◆ **Exercise directions**:
Please reproduce each of the following entries exactly.

◆ **Data to examine**:
========

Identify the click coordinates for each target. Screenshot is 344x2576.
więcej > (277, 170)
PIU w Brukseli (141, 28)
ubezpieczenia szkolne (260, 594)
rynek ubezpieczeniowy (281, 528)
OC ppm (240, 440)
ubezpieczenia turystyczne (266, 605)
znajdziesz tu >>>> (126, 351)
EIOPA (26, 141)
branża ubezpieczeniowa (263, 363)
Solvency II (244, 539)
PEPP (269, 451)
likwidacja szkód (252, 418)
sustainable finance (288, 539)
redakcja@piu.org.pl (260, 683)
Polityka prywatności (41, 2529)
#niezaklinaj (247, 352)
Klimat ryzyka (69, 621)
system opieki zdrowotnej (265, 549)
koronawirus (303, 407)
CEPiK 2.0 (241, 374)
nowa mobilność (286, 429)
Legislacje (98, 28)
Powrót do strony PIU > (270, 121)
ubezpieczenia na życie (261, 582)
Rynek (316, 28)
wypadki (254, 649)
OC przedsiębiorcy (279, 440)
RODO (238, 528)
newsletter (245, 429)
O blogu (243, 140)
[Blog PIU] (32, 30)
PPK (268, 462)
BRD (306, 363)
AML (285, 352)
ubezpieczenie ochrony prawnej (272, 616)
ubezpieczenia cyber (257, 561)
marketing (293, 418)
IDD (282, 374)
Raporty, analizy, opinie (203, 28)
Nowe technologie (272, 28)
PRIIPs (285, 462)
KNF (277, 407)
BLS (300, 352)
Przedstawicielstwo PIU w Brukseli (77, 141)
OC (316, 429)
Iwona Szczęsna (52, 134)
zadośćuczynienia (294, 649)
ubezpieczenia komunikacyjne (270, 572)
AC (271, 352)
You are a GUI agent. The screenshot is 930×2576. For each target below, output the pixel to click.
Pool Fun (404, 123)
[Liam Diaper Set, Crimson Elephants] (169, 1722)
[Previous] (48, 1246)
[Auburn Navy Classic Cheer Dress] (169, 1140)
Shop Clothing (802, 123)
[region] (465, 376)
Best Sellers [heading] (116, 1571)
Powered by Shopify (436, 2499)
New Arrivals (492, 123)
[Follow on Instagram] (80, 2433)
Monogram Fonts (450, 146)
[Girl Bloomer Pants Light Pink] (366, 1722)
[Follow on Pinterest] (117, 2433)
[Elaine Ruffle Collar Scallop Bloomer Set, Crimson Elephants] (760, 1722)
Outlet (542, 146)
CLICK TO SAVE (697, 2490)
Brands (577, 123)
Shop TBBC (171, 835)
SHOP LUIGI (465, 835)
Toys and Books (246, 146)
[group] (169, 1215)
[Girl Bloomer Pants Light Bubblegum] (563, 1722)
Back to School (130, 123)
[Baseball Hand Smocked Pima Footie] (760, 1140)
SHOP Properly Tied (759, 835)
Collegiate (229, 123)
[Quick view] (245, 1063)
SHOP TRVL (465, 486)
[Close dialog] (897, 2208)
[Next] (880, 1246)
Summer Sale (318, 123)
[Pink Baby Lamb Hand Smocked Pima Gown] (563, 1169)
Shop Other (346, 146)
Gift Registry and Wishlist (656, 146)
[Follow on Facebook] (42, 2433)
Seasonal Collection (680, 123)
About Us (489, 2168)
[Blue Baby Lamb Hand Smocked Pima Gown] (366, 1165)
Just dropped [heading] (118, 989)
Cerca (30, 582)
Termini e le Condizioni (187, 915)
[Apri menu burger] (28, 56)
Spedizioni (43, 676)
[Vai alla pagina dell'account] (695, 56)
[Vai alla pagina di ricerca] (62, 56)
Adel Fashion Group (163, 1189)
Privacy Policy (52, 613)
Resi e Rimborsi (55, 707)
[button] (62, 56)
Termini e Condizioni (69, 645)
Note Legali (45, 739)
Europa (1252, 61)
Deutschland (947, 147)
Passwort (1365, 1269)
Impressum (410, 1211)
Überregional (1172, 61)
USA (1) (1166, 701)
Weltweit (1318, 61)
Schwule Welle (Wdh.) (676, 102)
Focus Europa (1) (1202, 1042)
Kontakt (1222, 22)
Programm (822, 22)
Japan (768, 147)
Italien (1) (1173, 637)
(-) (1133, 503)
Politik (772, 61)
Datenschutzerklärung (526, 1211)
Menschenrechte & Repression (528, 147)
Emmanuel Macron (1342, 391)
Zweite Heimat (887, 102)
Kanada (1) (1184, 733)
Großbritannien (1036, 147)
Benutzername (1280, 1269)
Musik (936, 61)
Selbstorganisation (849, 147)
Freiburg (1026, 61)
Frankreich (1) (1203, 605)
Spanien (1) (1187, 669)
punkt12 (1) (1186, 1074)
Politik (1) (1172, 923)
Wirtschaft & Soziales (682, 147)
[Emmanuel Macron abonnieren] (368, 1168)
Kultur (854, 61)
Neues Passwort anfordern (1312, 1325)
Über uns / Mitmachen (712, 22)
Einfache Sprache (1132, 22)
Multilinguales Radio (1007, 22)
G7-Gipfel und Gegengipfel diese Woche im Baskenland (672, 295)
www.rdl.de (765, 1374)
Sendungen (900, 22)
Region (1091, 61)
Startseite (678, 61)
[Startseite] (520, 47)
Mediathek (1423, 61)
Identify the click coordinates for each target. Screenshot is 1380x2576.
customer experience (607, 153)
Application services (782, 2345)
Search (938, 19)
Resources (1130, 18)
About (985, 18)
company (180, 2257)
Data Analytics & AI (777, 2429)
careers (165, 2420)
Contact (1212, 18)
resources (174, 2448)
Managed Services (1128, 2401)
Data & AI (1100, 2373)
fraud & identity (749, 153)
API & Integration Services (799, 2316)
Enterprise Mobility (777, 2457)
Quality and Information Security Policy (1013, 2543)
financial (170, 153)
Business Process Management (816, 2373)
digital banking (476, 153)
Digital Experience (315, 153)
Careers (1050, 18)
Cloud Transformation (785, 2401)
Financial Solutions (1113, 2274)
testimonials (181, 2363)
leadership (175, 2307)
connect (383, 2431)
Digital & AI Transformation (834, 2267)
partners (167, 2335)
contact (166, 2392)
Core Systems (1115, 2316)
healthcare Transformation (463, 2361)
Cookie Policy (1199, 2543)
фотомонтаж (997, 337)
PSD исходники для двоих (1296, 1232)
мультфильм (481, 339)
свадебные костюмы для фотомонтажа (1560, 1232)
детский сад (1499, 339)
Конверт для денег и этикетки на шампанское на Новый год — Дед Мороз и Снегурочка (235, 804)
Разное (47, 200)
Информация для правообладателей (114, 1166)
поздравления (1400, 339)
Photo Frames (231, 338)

========

◆ **Task output**:
Identify the click coordinates for each target. Screenshot is 344x2576.
więcej > (277, 170)
PIU w Brukseli (141, 28)
ubezpieczenia szkolne (260, 594)
rynek ubezpieczeniowy (281, 528)
OC ppm (240, 440)
ubezpieczenia turystyczne (266, 605)
znajdziesz tu >>>> (126, 351)
EIOPA (26, 141)
branża ubezpieczeniowa (263, 363)
Solvency II (244, 539)
PEPP (269, 451)
likwidacja szkód (252, 418)
sustainable finance (288, 539)
redakcja@piu.org.pl (260, 683)
Polityka prywatności (41, 2529)
#niezaklinaj (247, 352)
Klimat ryzyka (69, 621)
system opieki zdrowotnej (265, 549)
koronawirus (303, 407)
CEPiK 2.0 (241, 374)
nowa mobilność (286, 429)
Legislacje (98, 28)
Powrót do strony PIU > (270, 121)
ubezpieczenia na życie (261, 582)
Rynek (316, 28)
wypadki (254, 649)
OC przedsiębiorcy (279, 440)
RODO (238, 528)
newsletter (245, 429)
O blogu (243, 140)
[Blog PIU] (32, 30)
PPK (268, 462)
BRD (306, 363)
AML (285, 352)
ubezpieczenie ochrony prawnej (272, 616)
ubezpieczenia cyber (257, 561)
marketing (293, 418)
IDD (282, 374)
Raporty, analizy, opinie (203, 28)
Nowe technologie (272, 28)
PRIIPs (285, 462)
KNF (277, 407)
BLS (300, 352)
Przedstawicielstwo PIU w Brukseli (77, 141)
OC (316, 429)
Iwona Szczęsna (52, 134)
zadośćuczynienia (294, 649)
ubezpieczenia komunikacyjne (270, 572)
AC (271, 352)
You are a GUI agent. The screenshot is 930×2576. For each target below, output the pixel to click.
Pool Fun (404, 123)
[Liam Diaper Set, Crimson Elephants] (169, 1722)
[Previous] (48, 1246)
[Auburn Navy Classic Cheer Dress] (169, 1140)
Shop Clothing (802, 123)
[region] (465, 376)
Best Sellers [heading] (116, 1571)
Powered by Shopify (436, 2499)
New Arrivals (492, 123)
[Follow on Instagram] (80, 2433)
Monogram Fonts (450, 146)
[Girl Bloomer Pants Light Pink] (366, 1722)
[Follow on Pinterest] (117, 2433)
[Elaine Ruffle Collar Scallop Bloomer Set, Crimson Elephants] (760, 1722)
Outlet (542, 146)
CLICK TO SAVE (697, 2490)
Brands (577, 123)
Shop TBBC (171, 835)
SHOP LUIGI (465, 835)
Toys and Books (246, 146)
[group] (169, 1215)
[Girl Bloomer Pants Light Bubblegum] (563, 1722)
Back to School (130, 123)
[Baseball Hand Smocked Pima Footie] (760, 1140)
SHOP Properly Tied (759, 835)
Collegiate (229, 123)
[Quick view] (245, 1063)
SHOP TRVL (465, 486)
[Close dialog] (897, 2208)
[Next] (880, 1246)
Summer Sale (318, 123)
[Pink Baby Lamb Hand Smocked Pima Gown] (563, 1169)
Shop Other (346, 146)
Gift Registry and Wishlist (656, 146)
[Follow on Facebook] (42, 2433)
Seasonal Collection (680, 123)
About Us (489, 2168)
[Blue Baby Lamb Hand Smocked Pima Gown] (366, 1165)
Just dropped [heading] (118, 989)
Cerca (30, 582)
Termini e le Condizioni (187, 915)
[Apri menu burger] (28, 56)
Spedizioni (43, 676)
[Vai alla pagina dell'account] (695, 56)
[Vai alla pagina di ricerca] (62, 56)
Adel Fashion Group (163, 1189)
Privacy Policy (52, 613)
Resi e Rimborsi (55, 707)
[button] (62, 56)
Termini e Condizioni (69, 645)
Note Legali (45, 739)
Europa (1252, 61)
Deutschland (947, 147)
Passwort (1365, 1269)
Impressum (410, 1211)
Überregional (1172, 61)
USA (1) (1166, 701)
Weltweit (1318, 61)
Schwule Welle (Wdh.) (676, 102)
Focus Europa (1) (1202, 1042)
Kontakt (1222, 22)
Programm (822, 22)
Japan (768, 147)
Italien (1) (1173, 637)
(-) (1133, 503)
Politik (772, 61)
Datenschutzerklärung (526, 1211)
Menschenrechte & Repression (528, 147)
Emmanuel Macron (1342, 391)
Zweite Heimat (887, 102)
Kanada (1) (1184, 733)
Großbritannien (1036, 147)
Benutzername (1280, 1269)
Musik (936, 61)
Selbstorganisation (849, 147)
Freiburg (1026, 61)
Frankreich (1) (1203, 605)
Spanien (1) (1187, 669)
punkt12 (1) (1186, 1074)
Politik (1) (1172, 923)
Wirtschaft & Soziales (682, 147)
[Emmanuel Macron abonnieren] (368, 1168)
Kultur (854, 61)
Neues Passwort anfordern (1312, 1325)
Über uns / Mitmachen (712, 22)
Einfache Sprache (1132, 22)
Multilinguales Radio (1007, 22)
G7-Gipfel und Gegengipfel diese Woche im Baskenland (672, 295)
www.rdl.de (765, 1374)
Sendungen (900, 22)
Region (1091, 61)
Startseite (678, 61)
[Startseite] (520, 47)
Mediathek (1423, 61)
Identify the click coordinates for each target. Screenshot is 1380x2576.
customer experience (607, 153)
Application services (782, 2345)
Search (938, 19)
Resources (1130, 18)
About (985, 18)
company (180, 2257)
Data Analytics & AI (777, 2429)
careers (165, 2420)
Contact (1212, 18)
resources (174, 2448)
Managed Services (1128, 2401)
Data & AI (1100, 2373)
fraud & identity (749, 153)
API & Integration Services (799, 2316)
Enterprise Mobility (777, 2457)
Quality and Information Security Policy (1013, 2543)
financial (170, 153)
Business Process Management (816, 2373)
digital banking (476, 153)
Digital Experience (315, 153)
Careers (1050, 18)
Cloud Transformation (785, 2401)
Financial Solutions (1113, 2274)
testimonials (181, 2363)
leadership (175, 2307)
connect (383, 2431)
Digital & AI Transformation (834, 2267)
partners (167, 2335)
contact (166, 2392)
Core Systems (1115, 2316)
healthcare Transformation (463, 2361)
Cookie Policy (1199, 2543)
фотомонтаж (997, 337)
PSD исходники для двоих (1296, 1232)
мультфильм (481, 339)
свадебные костюмы для фотомонтажа (1560, 1232)
детский сад (1499, 339)
Конверт для денег и этикетки на шампанское на Новый год — Дед Мороз и Снегурочка (235, 804)
Разное (47, 200)
Информация для правообладателей (114, 1166)
поздравления (1400, 339)
Photo Frames (231, 338)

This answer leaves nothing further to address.